W Chorzowie zebrano dokładnie 95 tys. 416 zł i 33 gr. To suma, na krórą złożyły się środki wrzucone przez mieszkańców do puszek (72 tys. 611 zł 55 gr), wpłacone do e-skarbonek (13 tys. 747 zł) i zgromadzone podczas licytacji (9 tys. 57 zł i 78 gr). Mimo że finał odbył się w niedzielę, to pełną kwotę poznaliśmy dopiero we wtorek wieczorem.
W mieście przez kilka tygodni organizowany był wirtualny bieg, którego celem było wsparcie orkiestry Jurka Owsiaka. Nasz chorzowski sztab, wspólnie z urzędem miasta, prowadził takżę wspomniane już aukcje na portalu Allegro. Na licytację trafił chociażby obraz z gołębiami Piotra Pilawy, które to dzieło przez ostatnie lata należało do prezydenta Andrzeja Kotali. Nie zabrakło też czegoś dla fanów sportu. Jeden z mieszkańców, za 490 zł, wylicytował koszulkę z podpisem Kamila Stocha. Były też piłki z podpisami piłkarzy Ruchu Chorzów i piłkarek ręcznych KPR Ruch Chorzów.

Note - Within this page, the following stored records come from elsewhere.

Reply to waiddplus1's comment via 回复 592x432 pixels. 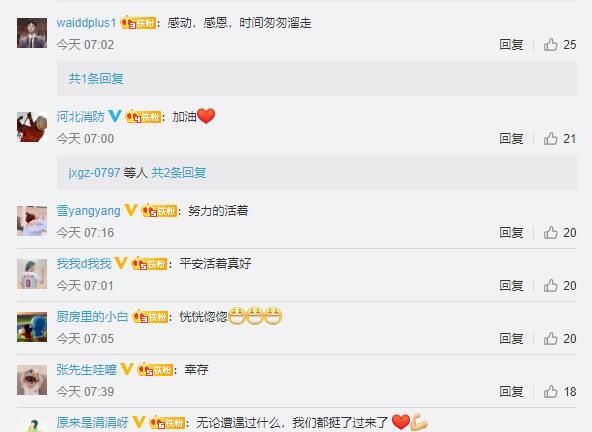click(x=511, y=45)
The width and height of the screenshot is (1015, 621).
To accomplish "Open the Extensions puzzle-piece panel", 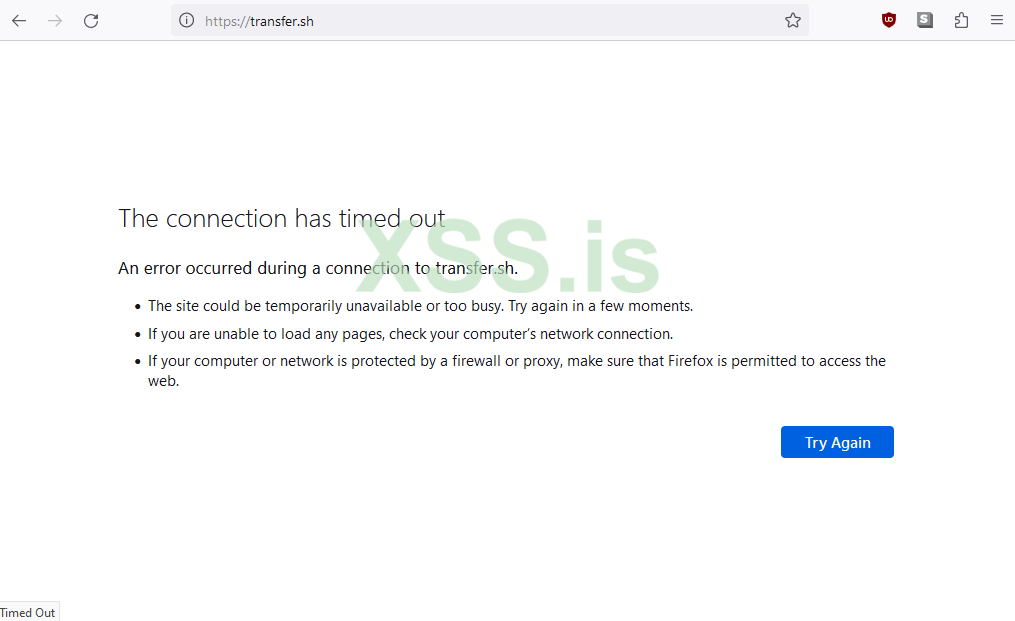I will [961, 20].
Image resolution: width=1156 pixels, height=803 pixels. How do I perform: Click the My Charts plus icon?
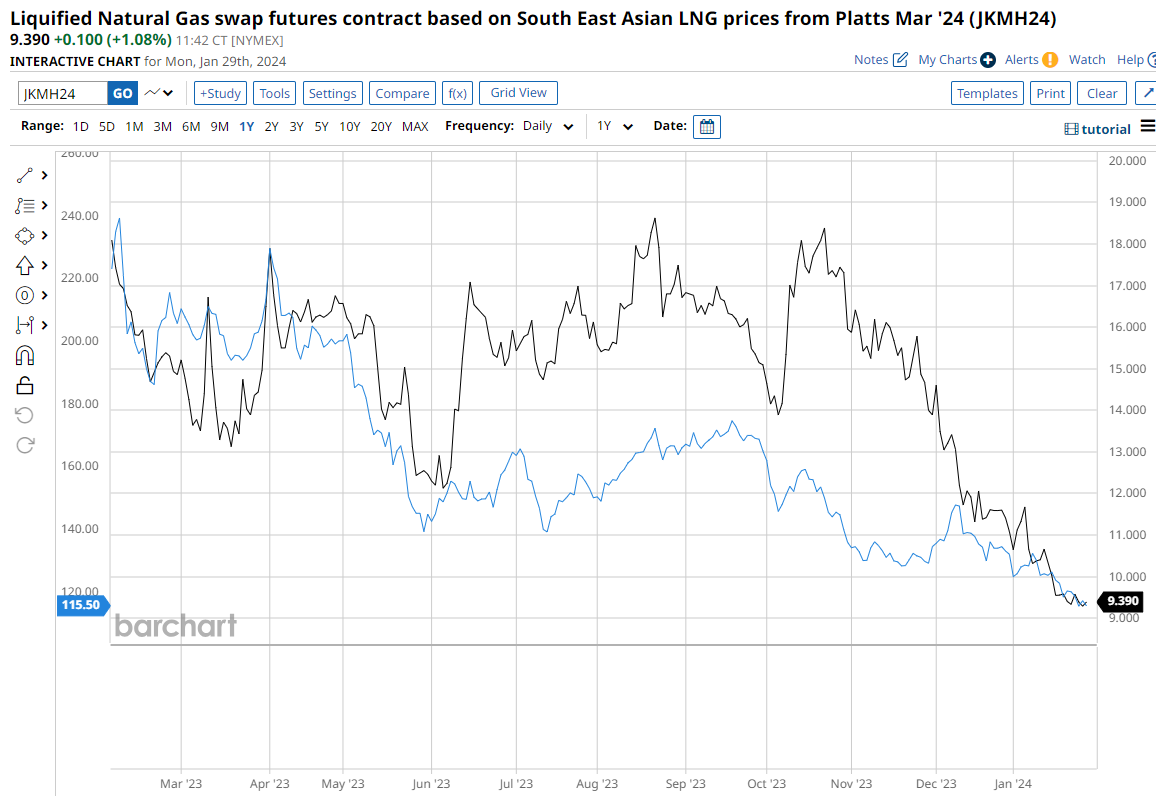click(x=988, y=60)
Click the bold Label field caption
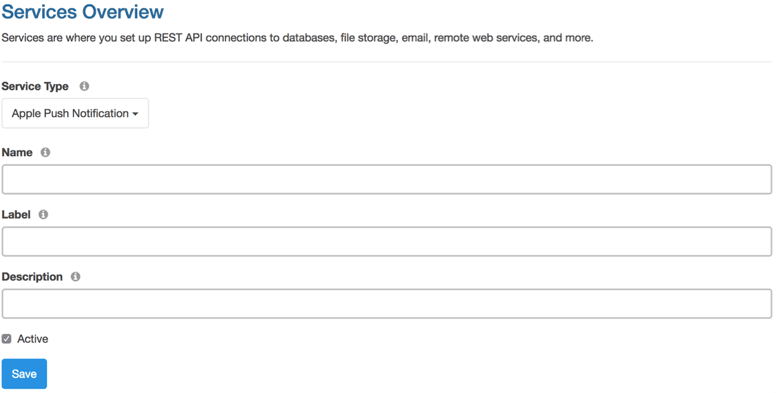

Jak co roku, wokół chorzowskiego sztabu jednoczyli się wolontariusze, których spotkać można było w niedzielę na ulicach naszego miasta. Jednym z nich był Adler - maskotka Ruchu Chorzów, która pojawiła się ze skarbonką w wielu miejscach, również w pobliżu chorzowskiego rynku, gdzie przygotowano kilka atrakcji dla spacerowiczów, będących akurat w centrum miasta.